Como a sociedade trata hoje o que aconteceu no Holocausto? Ainda há o esquecimento de foi algo recente, real e com muitos culpados?
Sim, com o passar dos anos, esse tipo de episódio tende a ficar ainda mais na memória, cada vez mais distante e difícil de entender. A lição que fica é: a sociedade tende ao esquecimento como uma forma de autodefesa, para esconder seus próprios defeitos. E o esquecimento é a possibilidade de cometer o mesmo erro no futuro. Não que vá existir outro Holocausto, mas as pessoas começam a aceitar como um fato da vida, ao invés de ver como algo absurdo, que determinado grupo de pessoas seja segregado da sociedade ou perca a cidadania.

O mundo vive um momento de acirramento de segregações diversas. Nesse contexto, qual é o perigo de esquecer o nazismo e seus responsáveis?

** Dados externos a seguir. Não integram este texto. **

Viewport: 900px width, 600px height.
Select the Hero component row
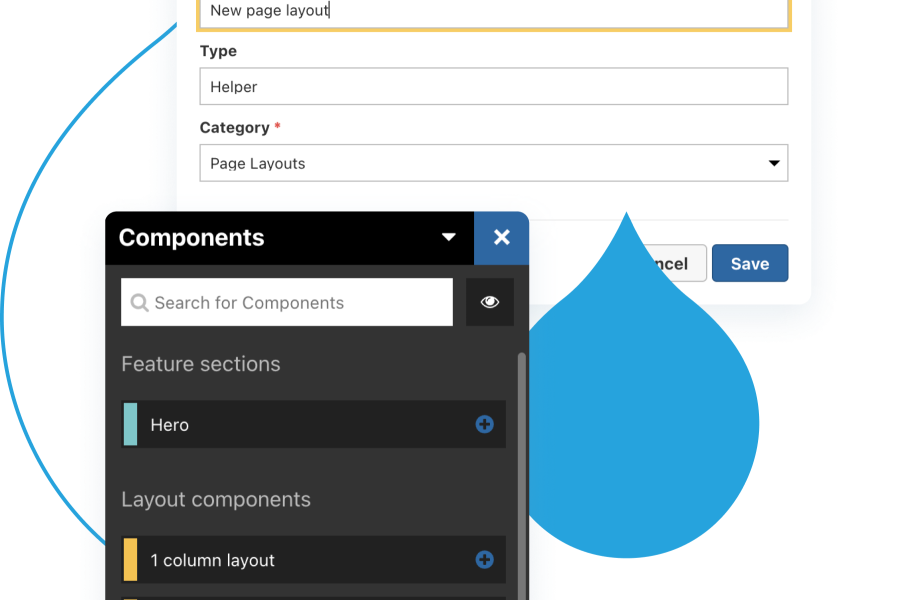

Donald Trump é um caso claro do perigo de esquecermos a história. Se você ouve Trump falar, ele é um político cuja retórica é idêntica à de Hitler. Não se importa de dizer mentiras e inverdades, desde que façam algum sentido. Era nisso que Hitler apostava do ponto de vista político e, assim, ganhava adeptos que eram convidados a não pensar. Quando você não pensa, vai para as extremidades ideológicas. Se ainda temos esse tipo de líder surgindo é porque não aprendemos. Hitler foi tratado da mesma maneira que Trump, como um cara histriônico, que se chegasse ao poder não ia dar em nada.